**What is required**
The reply should hold only the lines from the one with "Click the Description field label" to the one with "500x169 pixels.", both ends kept, exactly as they appear below, without any pictures.

**Data listing**
== Segment start ==
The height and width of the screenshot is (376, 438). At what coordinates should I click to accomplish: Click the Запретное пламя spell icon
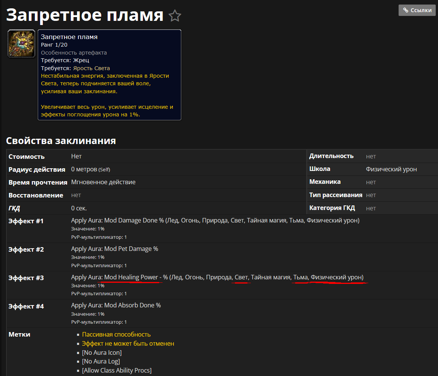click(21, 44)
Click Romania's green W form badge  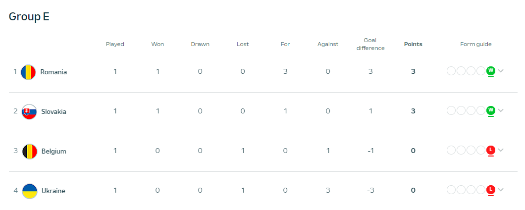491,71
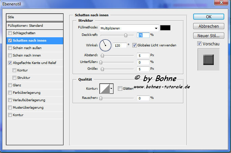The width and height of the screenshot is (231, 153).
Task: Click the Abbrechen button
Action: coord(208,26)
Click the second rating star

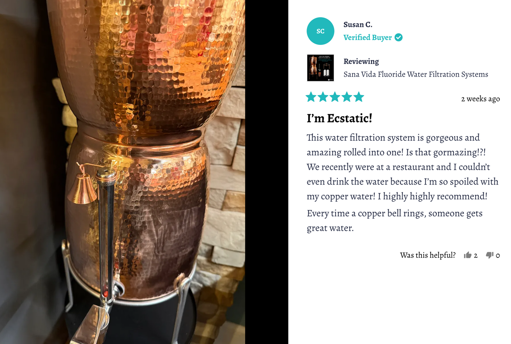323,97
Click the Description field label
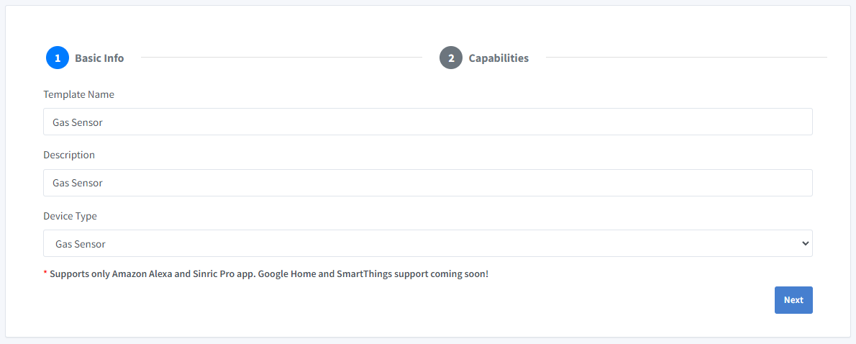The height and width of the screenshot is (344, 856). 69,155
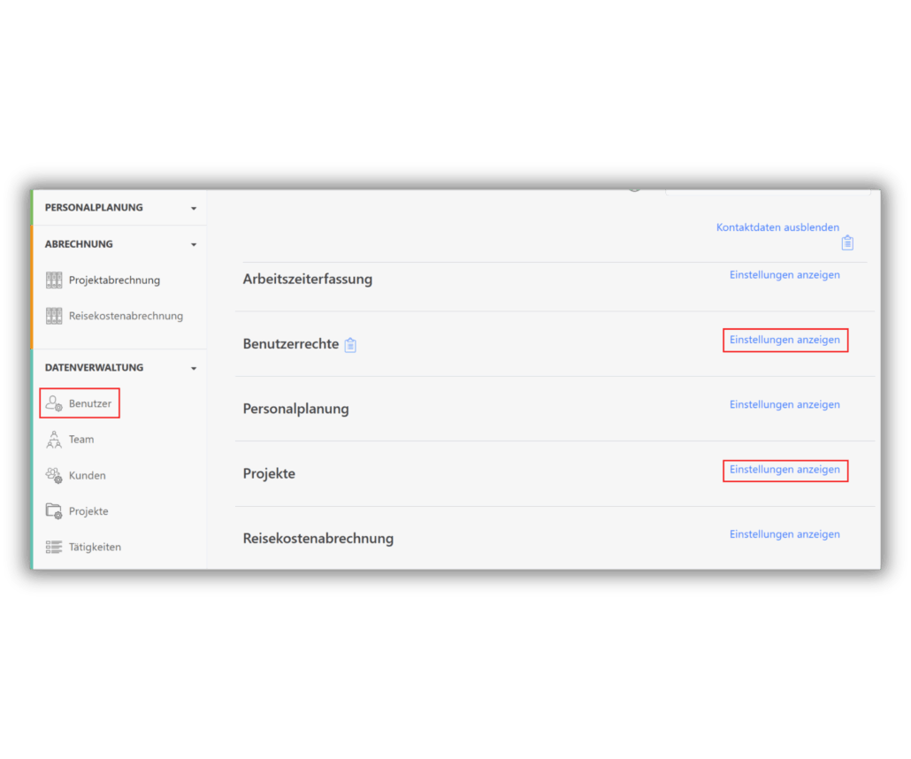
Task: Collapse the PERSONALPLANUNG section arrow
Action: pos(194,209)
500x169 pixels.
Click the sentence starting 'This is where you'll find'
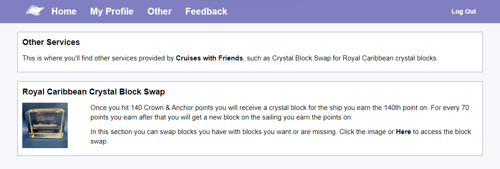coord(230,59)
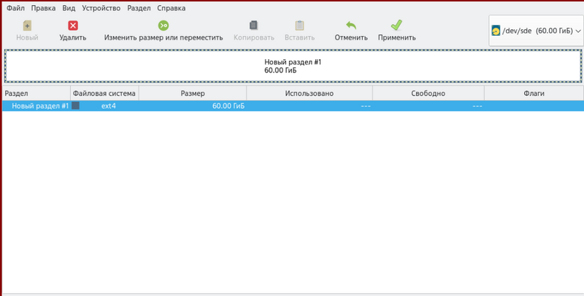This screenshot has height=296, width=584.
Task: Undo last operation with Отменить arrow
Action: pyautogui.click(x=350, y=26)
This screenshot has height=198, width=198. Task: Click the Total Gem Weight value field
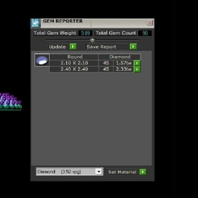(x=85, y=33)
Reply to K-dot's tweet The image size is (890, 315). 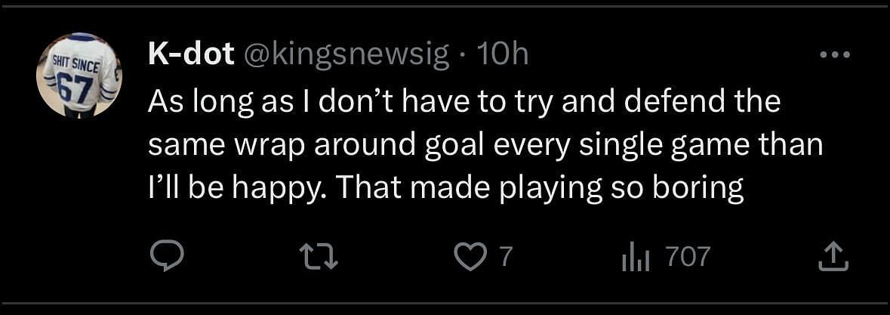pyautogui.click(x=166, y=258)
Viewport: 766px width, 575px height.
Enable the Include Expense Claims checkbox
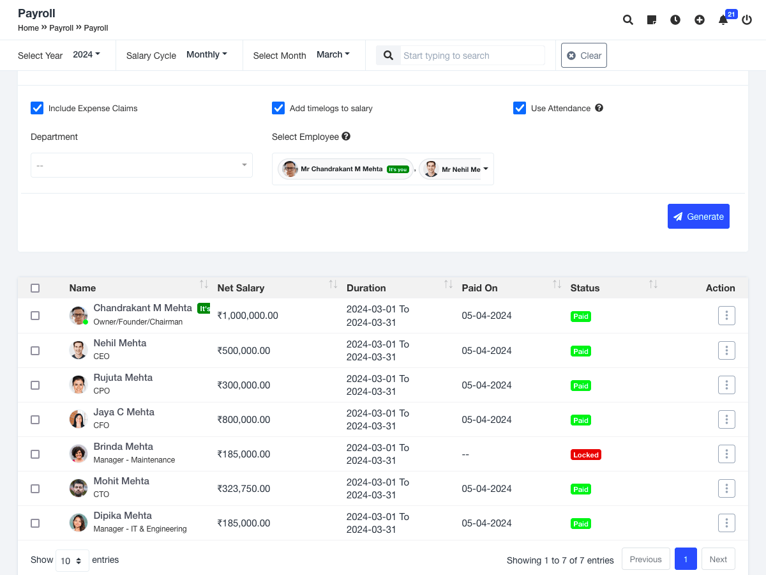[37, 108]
== Segment end ==
**Problem solution**
Click the Description field label
The height and width of the screenshot is (344, 856). 69,155
Task: Collapse the PERSONALPLANUNG section arrow
Action: pos(194,209)
500x169 pixels.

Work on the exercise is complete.